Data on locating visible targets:
* start *

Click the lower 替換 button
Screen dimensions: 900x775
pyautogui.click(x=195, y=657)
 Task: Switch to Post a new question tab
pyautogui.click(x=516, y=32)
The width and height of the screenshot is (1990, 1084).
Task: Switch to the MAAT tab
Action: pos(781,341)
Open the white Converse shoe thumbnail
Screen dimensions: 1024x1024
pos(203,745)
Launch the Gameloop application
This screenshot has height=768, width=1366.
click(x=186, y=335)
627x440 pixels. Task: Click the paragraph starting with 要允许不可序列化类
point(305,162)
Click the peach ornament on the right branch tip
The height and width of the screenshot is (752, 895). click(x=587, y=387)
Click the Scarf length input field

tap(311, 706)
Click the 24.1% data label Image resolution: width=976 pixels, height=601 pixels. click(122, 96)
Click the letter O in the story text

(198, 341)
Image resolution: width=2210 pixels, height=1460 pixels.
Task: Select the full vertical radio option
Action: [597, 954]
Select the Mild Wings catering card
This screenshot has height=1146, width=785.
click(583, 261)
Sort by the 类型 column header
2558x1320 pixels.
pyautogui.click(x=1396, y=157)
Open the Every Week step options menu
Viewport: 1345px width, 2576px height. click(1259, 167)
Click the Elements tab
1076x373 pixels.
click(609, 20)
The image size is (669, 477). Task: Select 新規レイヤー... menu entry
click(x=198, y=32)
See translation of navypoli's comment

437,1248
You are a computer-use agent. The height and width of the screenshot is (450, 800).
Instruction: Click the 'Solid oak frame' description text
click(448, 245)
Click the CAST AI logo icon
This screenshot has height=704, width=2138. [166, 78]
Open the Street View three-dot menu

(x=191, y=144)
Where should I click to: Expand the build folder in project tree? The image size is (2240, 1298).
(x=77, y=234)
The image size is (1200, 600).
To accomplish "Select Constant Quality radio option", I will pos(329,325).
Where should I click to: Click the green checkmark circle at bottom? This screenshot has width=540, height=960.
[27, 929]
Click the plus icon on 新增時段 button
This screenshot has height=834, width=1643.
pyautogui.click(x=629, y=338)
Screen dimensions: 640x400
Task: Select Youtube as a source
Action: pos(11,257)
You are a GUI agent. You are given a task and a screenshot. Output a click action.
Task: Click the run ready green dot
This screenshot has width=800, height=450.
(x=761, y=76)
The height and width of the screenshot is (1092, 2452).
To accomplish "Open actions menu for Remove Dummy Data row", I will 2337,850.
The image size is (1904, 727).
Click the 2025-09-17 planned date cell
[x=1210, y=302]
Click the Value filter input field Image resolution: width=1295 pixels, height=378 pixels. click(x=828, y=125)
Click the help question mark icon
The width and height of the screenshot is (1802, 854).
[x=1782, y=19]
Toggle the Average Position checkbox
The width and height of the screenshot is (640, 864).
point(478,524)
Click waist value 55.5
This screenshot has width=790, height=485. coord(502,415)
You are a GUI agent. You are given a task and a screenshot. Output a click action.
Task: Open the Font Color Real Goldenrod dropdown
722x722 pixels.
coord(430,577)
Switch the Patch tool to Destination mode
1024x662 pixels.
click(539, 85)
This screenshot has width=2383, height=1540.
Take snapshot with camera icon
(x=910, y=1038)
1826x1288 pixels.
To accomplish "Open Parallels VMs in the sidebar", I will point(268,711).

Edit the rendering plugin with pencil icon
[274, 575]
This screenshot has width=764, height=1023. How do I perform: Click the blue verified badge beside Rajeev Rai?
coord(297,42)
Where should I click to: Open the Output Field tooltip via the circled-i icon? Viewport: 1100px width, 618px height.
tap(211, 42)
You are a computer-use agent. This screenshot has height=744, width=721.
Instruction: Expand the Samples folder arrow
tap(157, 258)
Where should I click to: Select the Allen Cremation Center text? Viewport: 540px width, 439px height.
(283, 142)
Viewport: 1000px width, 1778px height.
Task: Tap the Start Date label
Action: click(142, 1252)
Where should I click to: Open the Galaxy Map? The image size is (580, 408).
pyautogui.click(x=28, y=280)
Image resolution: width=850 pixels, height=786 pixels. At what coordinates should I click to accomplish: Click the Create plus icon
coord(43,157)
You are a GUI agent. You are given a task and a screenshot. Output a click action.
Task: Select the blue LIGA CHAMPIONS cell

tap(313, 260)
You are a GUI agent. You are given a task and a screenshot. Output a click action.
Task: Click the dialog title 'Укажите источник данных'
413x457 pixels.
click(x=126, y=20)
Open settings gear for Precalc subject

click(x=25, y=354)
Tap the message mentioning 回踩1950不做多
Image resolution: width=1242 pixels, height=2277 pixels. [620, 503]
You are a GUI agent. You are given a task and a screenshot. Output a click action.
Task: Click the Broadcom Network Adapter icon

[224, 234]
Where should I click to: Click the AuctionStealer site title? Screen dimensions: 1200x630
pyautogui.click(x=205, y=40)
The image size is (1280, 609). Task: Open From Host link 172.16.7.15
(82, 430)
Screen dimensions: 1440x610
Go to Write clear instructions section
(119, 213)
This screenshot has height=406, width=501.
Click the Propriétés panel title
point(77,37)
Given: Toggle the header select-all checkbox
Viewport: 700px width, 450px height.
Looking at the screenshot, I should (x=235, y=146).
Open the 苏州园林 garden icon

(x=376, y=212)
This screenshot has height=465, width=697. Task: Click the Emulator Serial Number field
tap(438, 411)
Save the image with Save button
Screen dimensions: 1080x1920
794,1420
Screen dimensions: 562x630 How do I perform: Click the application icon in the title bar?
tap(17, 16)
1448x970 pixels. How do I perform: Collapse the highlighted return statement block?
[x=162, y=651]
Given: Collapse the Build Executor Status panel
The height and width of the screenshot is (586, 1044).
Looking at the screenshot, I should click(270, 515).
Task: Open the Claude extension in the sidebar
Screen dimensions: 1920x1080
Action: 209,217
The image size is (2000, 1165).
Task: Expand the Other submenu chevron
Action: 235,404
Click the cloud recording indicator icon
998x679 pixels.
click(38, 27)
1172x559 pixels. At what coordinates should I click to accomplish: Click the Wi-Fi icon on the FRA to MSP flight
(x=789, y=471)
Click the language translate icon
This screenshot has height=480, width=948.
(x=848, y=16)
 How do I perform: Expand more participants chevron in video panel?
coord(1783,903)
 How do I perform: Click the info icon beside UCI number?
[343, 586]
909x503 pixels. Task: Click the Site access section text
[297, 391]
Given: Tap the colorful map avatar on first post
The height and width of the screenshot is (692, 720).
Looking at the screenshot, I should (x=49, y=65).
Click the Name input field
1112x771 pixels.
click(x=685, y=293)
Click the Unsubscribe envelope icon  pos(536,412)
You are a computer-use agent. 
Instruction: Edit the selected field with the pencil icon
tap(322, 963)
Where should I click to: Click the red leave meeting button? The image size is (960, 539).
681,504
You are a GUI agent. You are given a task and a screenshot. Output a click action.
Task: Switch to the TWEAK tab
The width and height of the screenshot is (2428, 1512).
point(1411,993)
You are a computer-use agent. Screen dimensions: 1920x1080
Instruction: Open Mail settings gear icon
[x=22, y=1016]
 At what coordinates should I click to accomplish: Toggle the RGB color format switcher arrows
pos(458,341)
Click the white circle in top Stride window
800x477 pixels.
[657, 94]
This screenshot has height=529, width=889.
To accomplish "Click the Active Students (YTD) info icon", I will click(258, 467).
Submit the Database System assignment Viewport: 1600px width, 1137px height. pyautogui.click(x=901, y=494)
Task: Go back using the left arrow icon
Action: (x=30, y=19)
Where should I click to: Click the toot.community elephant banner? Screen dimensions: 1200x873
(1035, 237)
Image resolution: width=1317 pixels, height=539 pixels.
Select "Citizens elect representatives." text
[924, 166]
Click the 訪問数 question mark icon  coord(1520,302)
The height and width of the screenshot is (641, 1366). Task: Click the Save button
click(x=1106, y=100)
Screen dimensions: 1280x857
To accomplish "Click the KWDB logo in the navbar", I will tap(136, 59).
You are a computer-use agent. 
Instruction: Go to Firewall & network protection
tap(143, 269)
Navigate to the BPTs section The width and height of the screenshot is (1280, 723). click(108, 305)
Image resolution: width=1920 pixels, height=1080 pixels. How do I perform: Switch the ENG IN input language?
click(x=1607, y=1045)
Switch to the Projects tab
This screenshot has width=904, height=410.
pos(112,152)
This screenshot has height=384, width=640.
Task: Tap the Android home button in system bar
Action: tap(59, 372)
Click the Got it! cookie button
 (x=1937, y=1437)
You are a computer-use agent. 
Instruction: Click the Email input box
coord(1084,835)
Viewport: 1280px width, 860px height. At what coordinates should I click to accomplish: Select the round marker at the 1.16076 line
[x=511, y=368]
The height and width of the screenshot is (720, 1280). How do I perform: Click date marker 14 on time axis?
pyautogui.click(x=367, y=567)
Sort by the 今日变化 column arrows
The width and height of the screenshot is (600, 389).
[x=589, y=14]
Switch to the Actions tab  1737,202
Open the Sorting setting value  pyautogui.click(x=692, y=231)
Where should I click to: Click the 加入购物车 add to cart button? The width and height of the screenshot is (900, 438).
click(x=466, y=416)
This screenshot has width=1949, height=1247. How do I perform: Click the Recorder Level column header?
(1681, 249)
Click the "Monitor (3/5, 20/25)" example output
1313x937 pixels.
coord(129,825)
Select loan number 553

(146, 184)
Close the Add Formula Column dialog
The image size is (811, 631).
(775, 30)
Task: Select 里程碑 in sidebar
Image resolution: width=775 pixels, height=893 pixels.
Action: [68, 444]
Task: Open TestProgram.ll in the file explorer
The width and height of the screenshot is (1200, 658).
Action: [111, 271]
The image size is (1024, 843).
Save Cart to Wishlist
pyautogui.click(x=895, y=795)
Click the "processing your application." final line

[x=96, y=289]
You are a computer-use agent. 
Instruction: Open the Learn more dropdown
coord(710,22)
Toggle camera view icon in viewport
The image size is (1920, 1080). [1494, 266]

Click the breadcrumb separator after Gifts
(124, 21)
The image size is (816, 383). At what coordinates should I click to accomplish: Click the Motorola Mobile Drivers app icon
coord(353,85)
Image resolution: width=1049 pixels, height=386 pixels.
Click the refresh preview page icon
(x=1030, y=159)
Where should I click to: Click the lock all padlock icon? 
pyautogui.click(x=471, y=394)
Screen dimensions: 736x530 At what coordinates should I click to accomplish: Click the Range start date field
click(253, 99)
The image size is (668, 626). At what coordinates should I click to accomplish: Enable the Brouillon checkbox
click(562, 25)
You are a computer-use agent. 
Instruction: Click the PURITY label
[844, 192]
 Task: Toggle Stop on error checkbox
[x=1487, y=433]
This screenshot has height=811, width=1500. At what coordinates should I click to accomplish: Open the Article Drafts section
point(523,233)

* end *

> _Instructions for the task_: Return the rows unchanged from the line with "Where should I click to: Click the 加入购物车" up to and including the line with "coord(353,85)".

> _Response to this exercise_:
Where should I click to: Click the 加入购物车 add to cart button? The width and height of the screenshot is (900, 438).
click(x=466, y=416)
This screenshot has width=1949, height=1247. How do I perform: Click the Recorder Level column header?
(1681, 249)
Click the "Monitor (3/5, 20/25)" example output
1313x937 pixels.
coord(129,825)
Select loan number 553

(146, 184)
Close the Add Formula Column dialog
The image size is (811, 631).
(775, 30)
Task: Select 里程碑 in sidebar
Image resolution: width=775 pixels, height=893 pixels.
Action: [68, 444]
Task: Open TestProgram.ll in the file explorer
The width and height of the screenshot is (1200, 658).
Action: [111, 271]
The image size is (1024, 843).
Save Cart to Wishlist
pyautogui.click(x=895, y=795)
Click the "processing your application." final line

[x=96, y=289]
You are a computer-use agent. 
Instruction: Open the Learn more dropdown
coord(710,22)
Toggle camera view icon in viewport
The image size is (1920, 1080). [1494, 266]

Click the breadcrumb separator after Gifts
(124, 21)
The image size is (816, 383). At what coordinates should I click to accomplish: Click the Motorola Mobile Drivers app icon
coord(353,85)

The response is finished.